_What you have to do_
Exactly reproduce the entries, dropping any pictures from your copy.

Records for this exercise: Begin

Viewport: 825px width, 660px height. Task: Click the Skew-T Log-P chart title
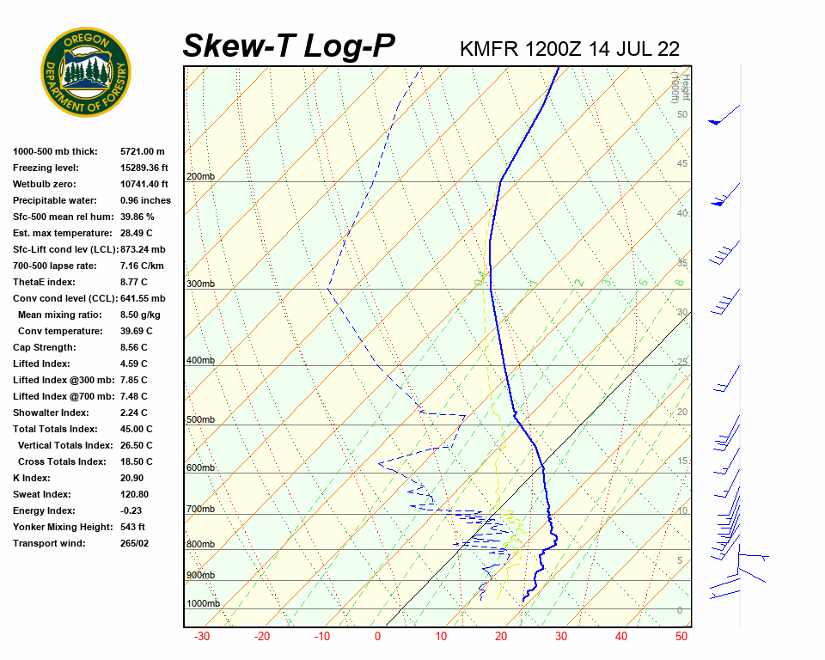coord(289,46)
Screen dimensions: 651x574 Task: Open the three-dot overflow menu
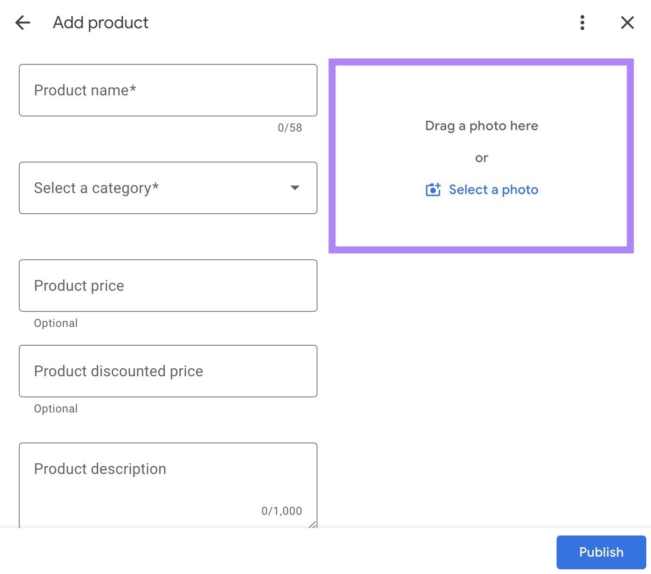pos(582,22)
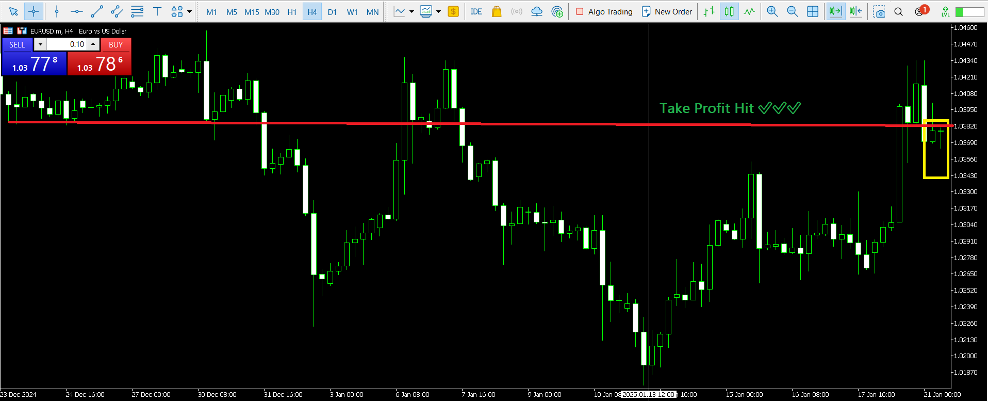Switch to the D1 timeframe

(x=332, y=12)
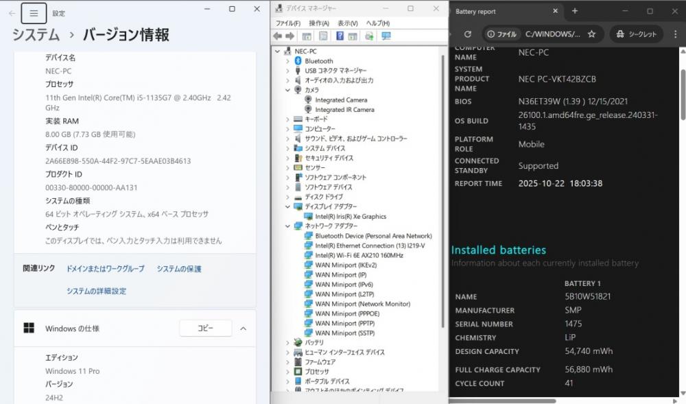Reload the Battery report page
The image size is (686, 404).
click(x=467, y=34)
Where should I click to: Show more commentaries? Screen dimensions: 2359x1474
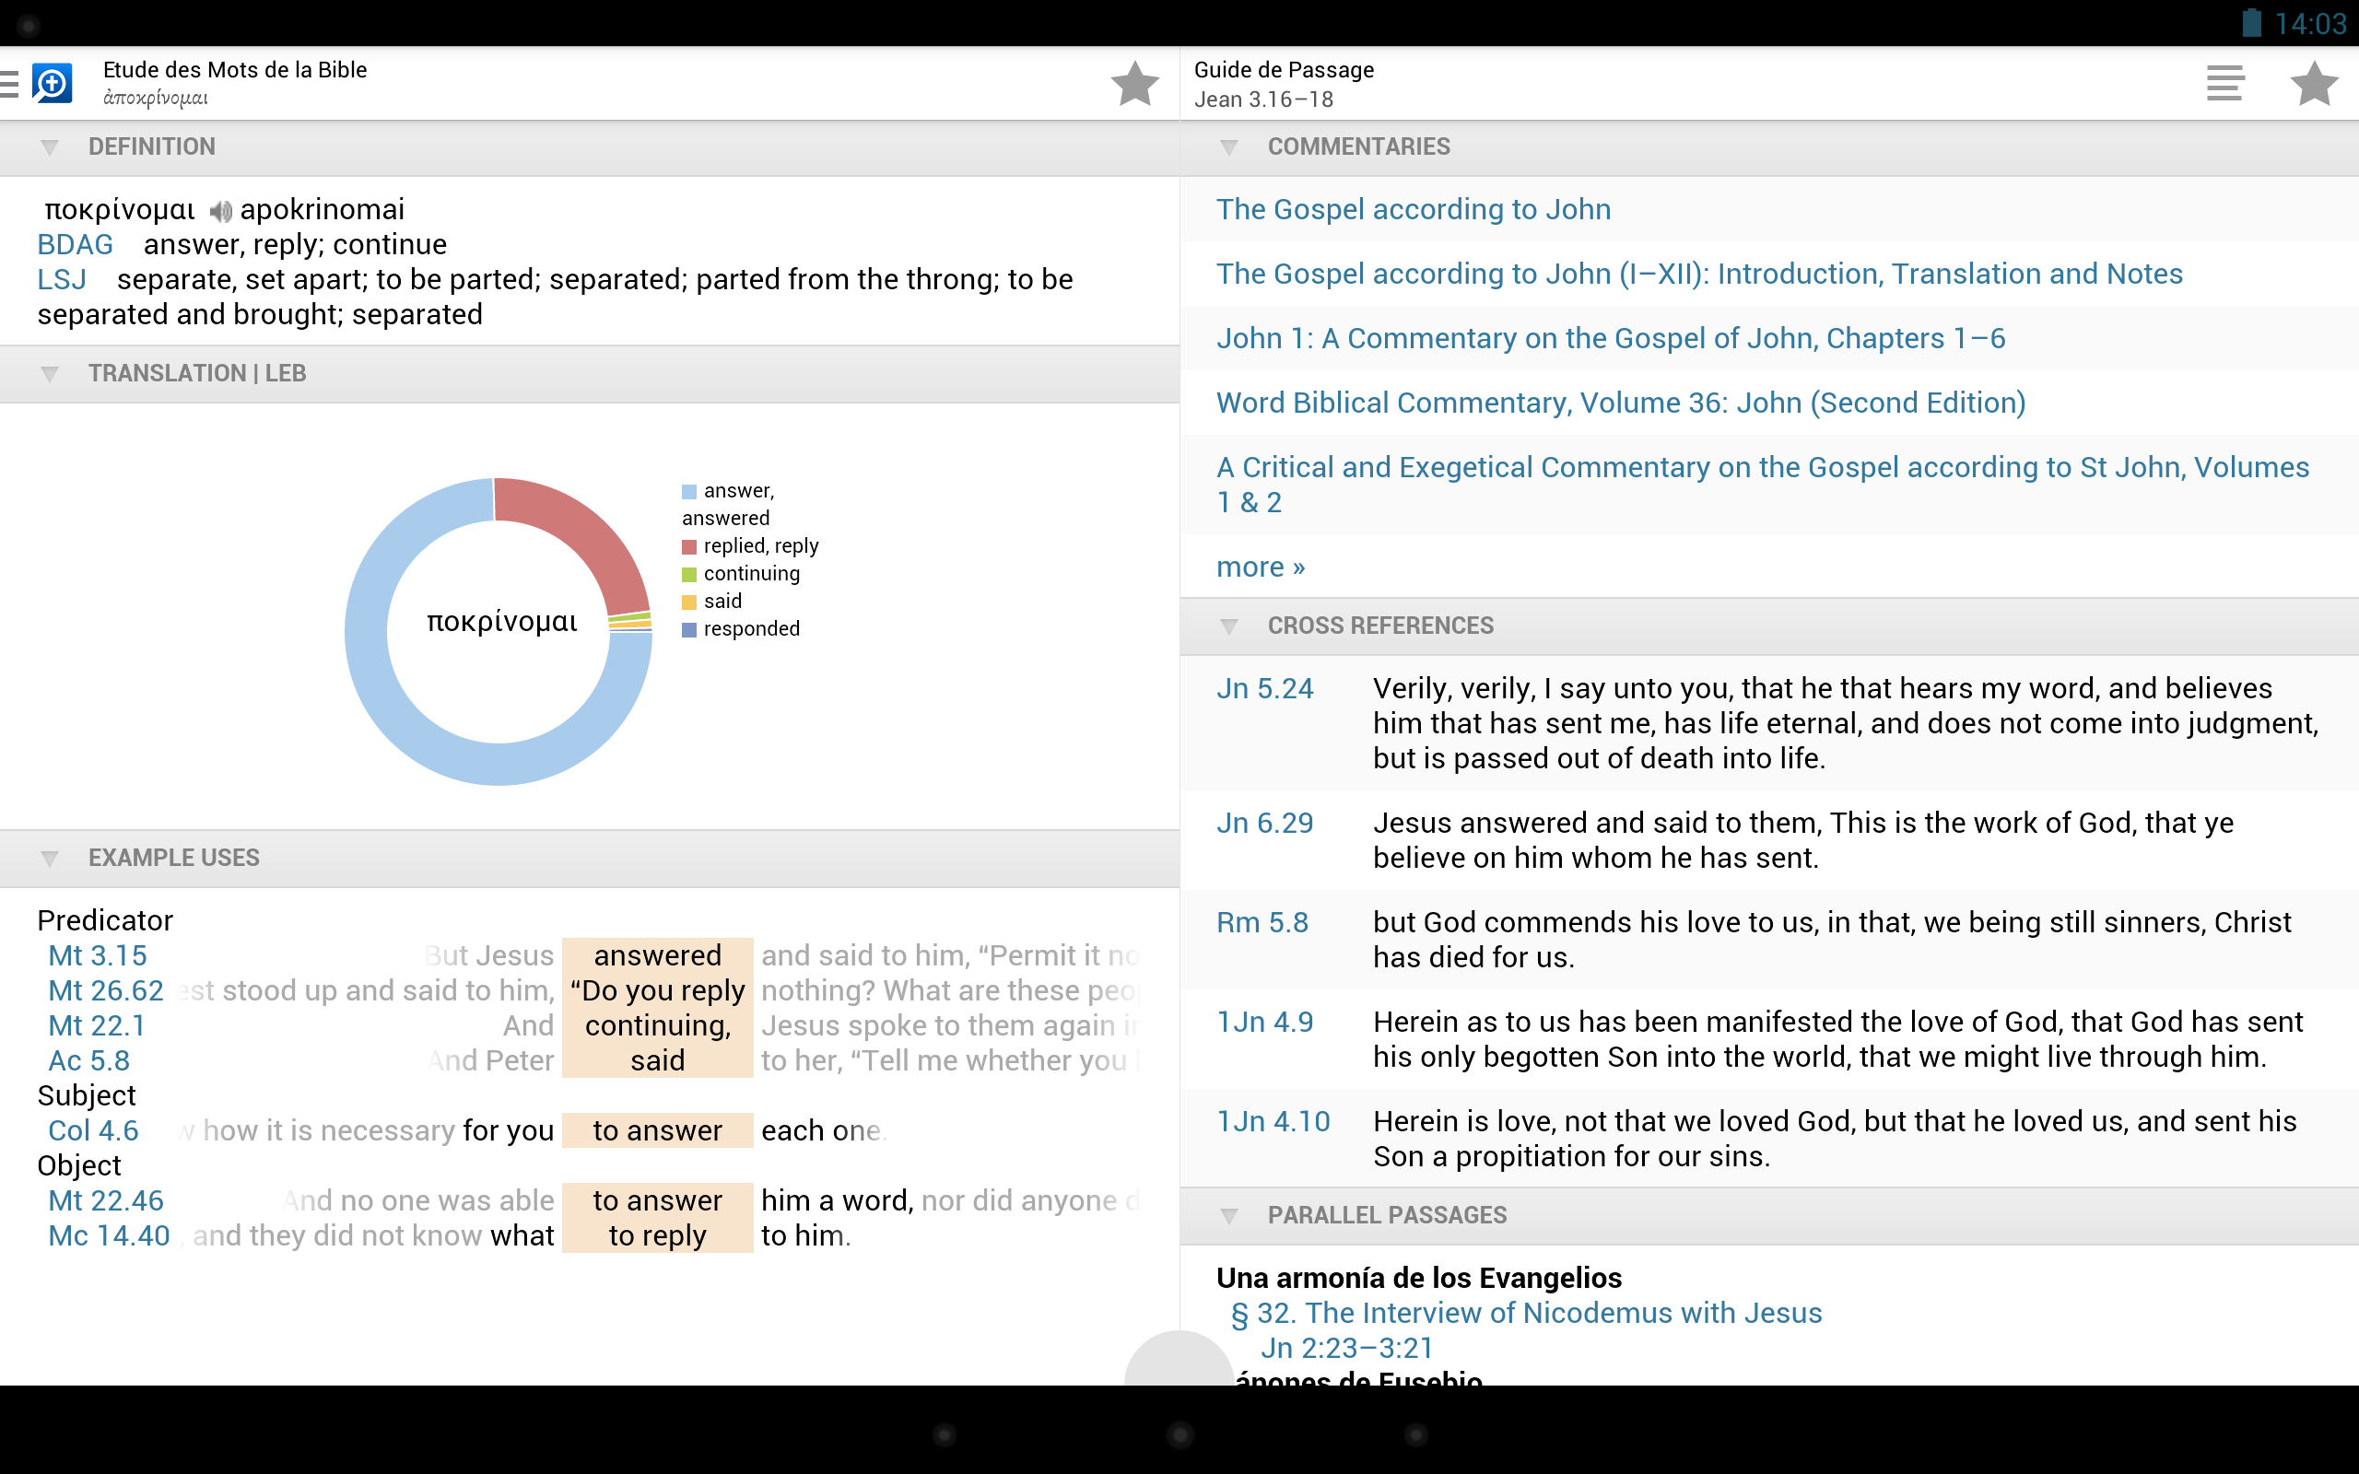(x=1260, y=567)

Records for this exercise: End

_Exercise result_
Viewport: 825px width, 660px height. Task: Click the Skew-T Log-P chart title
coord(289,46)
Screen dimensions: 651x574 Task: Open the three-dot overflow menu
pos(582,22)
Switch to the D1 timeframe

(x=332, y=12)
Reload the Battery report page
The image size is (686, 404).
click(x=467, y=34)
Where should I click to: Show more commentaries? Screen dimensions: 2359x1474
(x=1260, y=567)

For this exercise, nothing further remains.